* [TASK ITEM]: Your reply should hold every entry below exactly as written and none of the pictures.

[Collected data entries]
※ ※ ※

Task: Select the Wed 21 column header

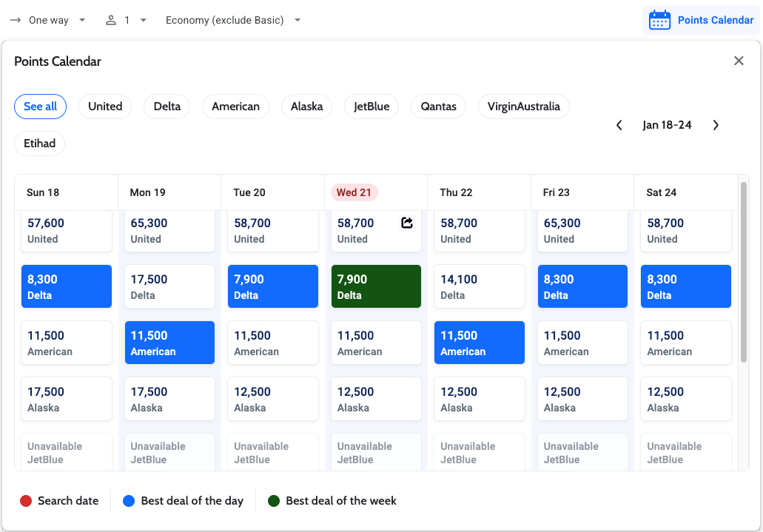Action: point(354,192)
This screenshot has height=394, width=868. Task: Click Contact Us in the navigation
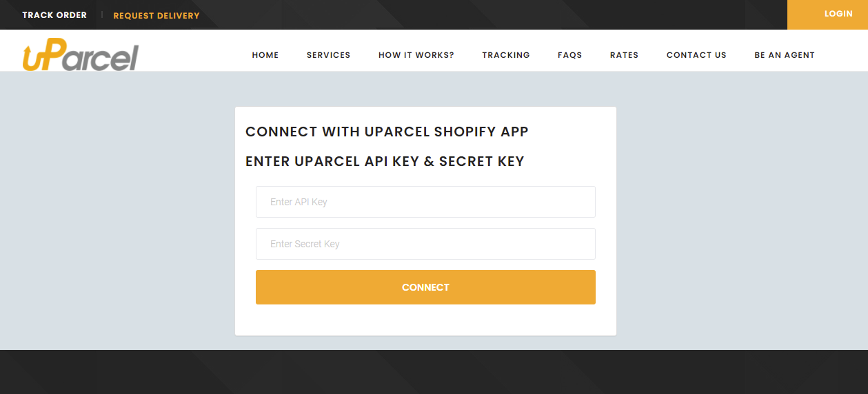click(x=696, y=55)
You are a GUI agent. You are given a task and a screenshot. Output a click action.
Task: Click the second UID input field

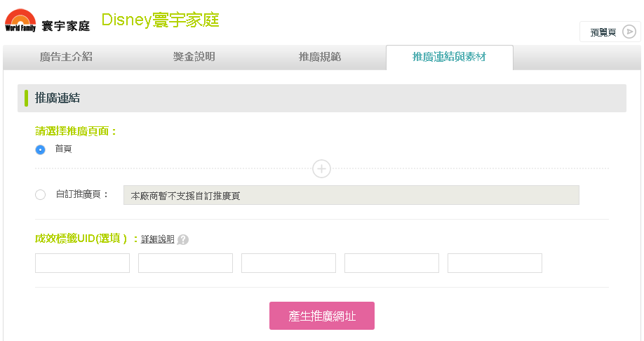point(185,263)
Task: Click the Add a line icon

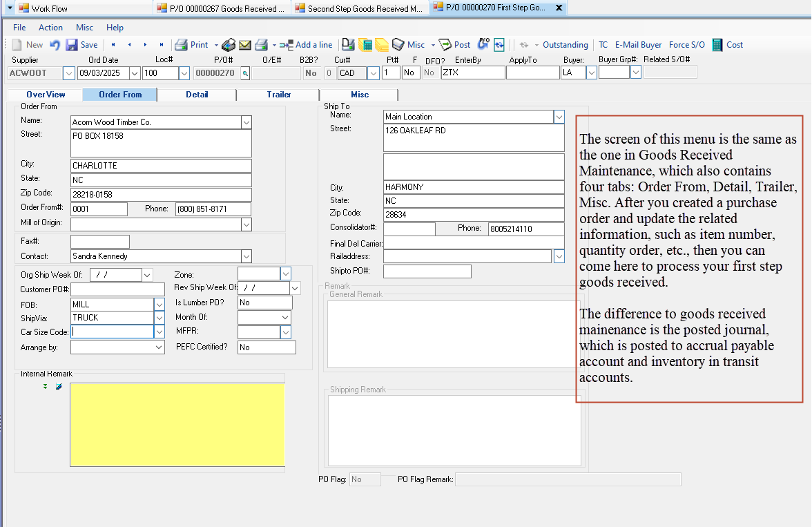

※ ※ ※

* [TASK OUTPUT]:
Task: Select the Wed 21 column header

Action: point(354,192)
This screenshot has height=394, width=868. Task: Click Contact Us in the navigation
click(x=696, y=55)
You are a GUI agent. You are given a task and a screenshot. Output a click action.
Task: Click the second UID input field

point(185,263)
Task: Click the Add a line icon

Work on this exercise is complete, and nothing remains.